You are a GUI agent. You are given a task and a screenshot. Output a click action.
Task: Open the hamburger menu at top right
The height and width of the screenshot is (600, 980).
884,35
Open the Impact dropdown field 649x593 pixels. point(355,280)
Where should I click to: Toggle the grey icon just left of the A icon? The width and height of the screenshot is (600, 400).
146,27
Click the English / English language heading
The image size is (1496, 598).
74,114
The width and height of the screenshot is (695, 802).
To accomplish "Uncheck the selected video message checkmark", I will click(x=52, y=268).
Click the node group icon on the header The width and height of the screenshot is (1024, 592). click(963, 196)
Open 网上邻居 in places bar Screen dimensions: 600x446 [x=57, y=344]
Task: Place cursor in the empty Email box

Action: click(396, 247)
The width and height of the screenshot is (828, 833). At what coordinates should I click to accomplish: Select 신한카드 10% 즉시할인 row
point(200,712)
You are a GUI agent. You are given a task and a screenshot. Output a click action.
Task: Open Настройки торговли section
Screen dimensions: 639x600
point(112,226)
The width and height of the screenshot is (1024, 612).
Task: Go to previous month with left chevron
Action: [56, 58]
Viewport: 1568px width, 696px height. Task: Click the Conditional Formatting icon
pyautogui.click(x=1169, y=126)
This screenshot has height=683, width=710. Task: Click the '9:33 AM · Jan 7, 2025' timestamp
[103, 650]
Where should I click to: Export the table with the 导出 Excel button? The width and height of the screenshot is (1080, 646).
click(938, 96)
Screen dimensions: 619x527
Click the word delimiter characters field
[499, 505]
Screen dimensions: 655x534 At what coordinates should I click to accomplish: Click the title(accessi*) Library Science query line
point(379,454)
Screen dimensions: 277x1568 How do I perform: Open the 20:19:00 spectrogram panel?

□ □ □ □

EXERCISE GOAL: The reply should consist only of the line containing "Task: Open Настройки торговли section" and all lines after it in the listing above, reproduced exactly.

SOLUTION TO THIS PROBLEM:
Task: Open Настройки торговли section
Screen dimensions: 639x600
point(112,226)
The width and height of the screenshot is (1024, 612).
Task: Go to previous month with left chevron
Action: [56, 58]
Viewport: 1568px width, 696px height. Task: Click the Conditional Formatting icon
pyautogui.click(x=1169, y=126)
This screenshot has height=683, width=710. Task: Click the '9:33 AM · Jan 7, 2025' timestamp
[103, 650]
Where should I click to: Export the table with the 导出 Excel button? The width and height of the screenshot is (1080, 646).
click(938, 96)
Screen dimensions: 619x527
Click the word delimiter characters field
[499, 505]
Screen dimensions: 655x534 At what coordinates should I click to accomplish: Click the title(accessi*) Library Science query line
point(379,454)
Screen dimensions: 277x1568 How do I perform: Open the 20:19:00 spectrogram panel?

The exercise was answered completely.